__Consignes__.
1 – Indiquez si chacune des affirmations suivantes est conforme au texte sur Lise Vogel. Répondez par oui ou par non et citez les mots décisifs du texte.
(a) L’essai de Lise Vogel a paru en 1984, en anglais.
(b) Les interrogations qui jalonnent ses recherches ont toutes trouvé des réponses.
(c) D’après le texte, la théorie unitaire est achevée dans sa conclusion.
2 – Restituez mot pour mot le passage du texte sur Lise Vogel qui commence à « Lise Vogel, féministe » et se termine à « reste à construire. ».

__Texte source__.
*-*-*

Marx : une œuvre ouverte

Théoriser l’oppression des femmes.

Lise Vogel, féministe américaine, s’était donné pour but, comme l’indique le sous titre de son essai « Le marxisme et l’oppression des femmes », « vers une théorie unitaire », d’inclure les revendications féministes dans le corpus de la théorie marxiste. Elle se situe dans le courant – le livre est paru en 1984, en anglais – des « féministes socialistes » et base ses réflexions, notamment sur le travail domestique, la sphère de la « famille », sur le concept de la reproduction sociale. Beaucoup d’interrogations jalonnent ses recherches, interrogations souvent intelligentes et pertinentes qui n’ont pas encore trouvé de réponses. Sa conclusion n’est pas concluante, la théorie unitaire reste à construire.

*-*-*

__Lignes de données__.
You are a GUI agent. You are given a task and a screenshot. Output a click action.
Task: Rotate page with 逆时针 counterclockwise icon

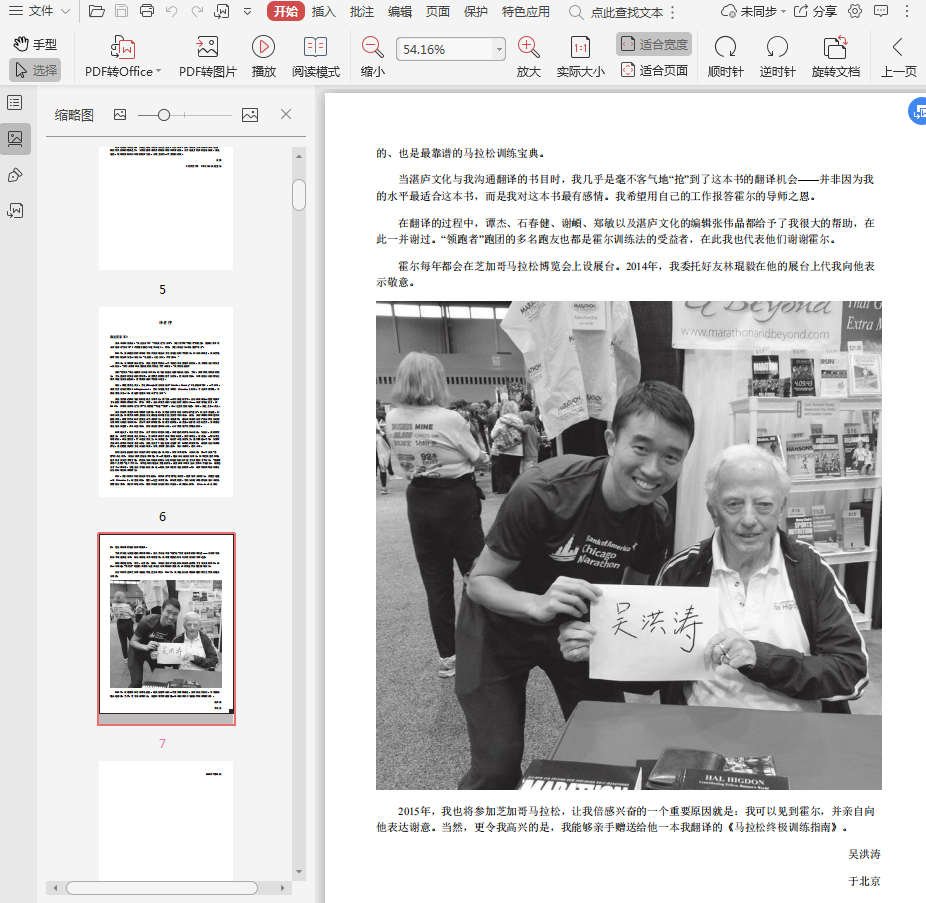click(x=776, y=48)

*-*-*

__Corrigé__.
1 –
(a) Oui : « le livre est paru en 1984, en anglais ».
(b) Non : « qui n’ont pas encore trouvé de réponses ».
(c) Non : « la théorie unitaire reste à construire ».

2 –
Lise Vogel, féministe américaine, s’était donné pour but, comme l’indique le sous titre de son essai « Le marxisme et l’oppression des femmes », « vers une théorie unitaire », d’inclure les revendications féministes dans le corpus de la théorie marxiste. Elle se situe dans le courant – le livre est paru en 1984, en anglais – des « féministes socialistes » et base ses réflexions, notamment sur le travail domestique, la sphère de la « famille », sur le concept de la reproduction sociale. Beaucoup d’interrogations jalonnent ses recherches, interrogations souvent intelligentes et pertinentes qui n’ont pas encore trouvé de réponses. Sa conclusion n’est pas concluante, la théorie unitaire reste à construire.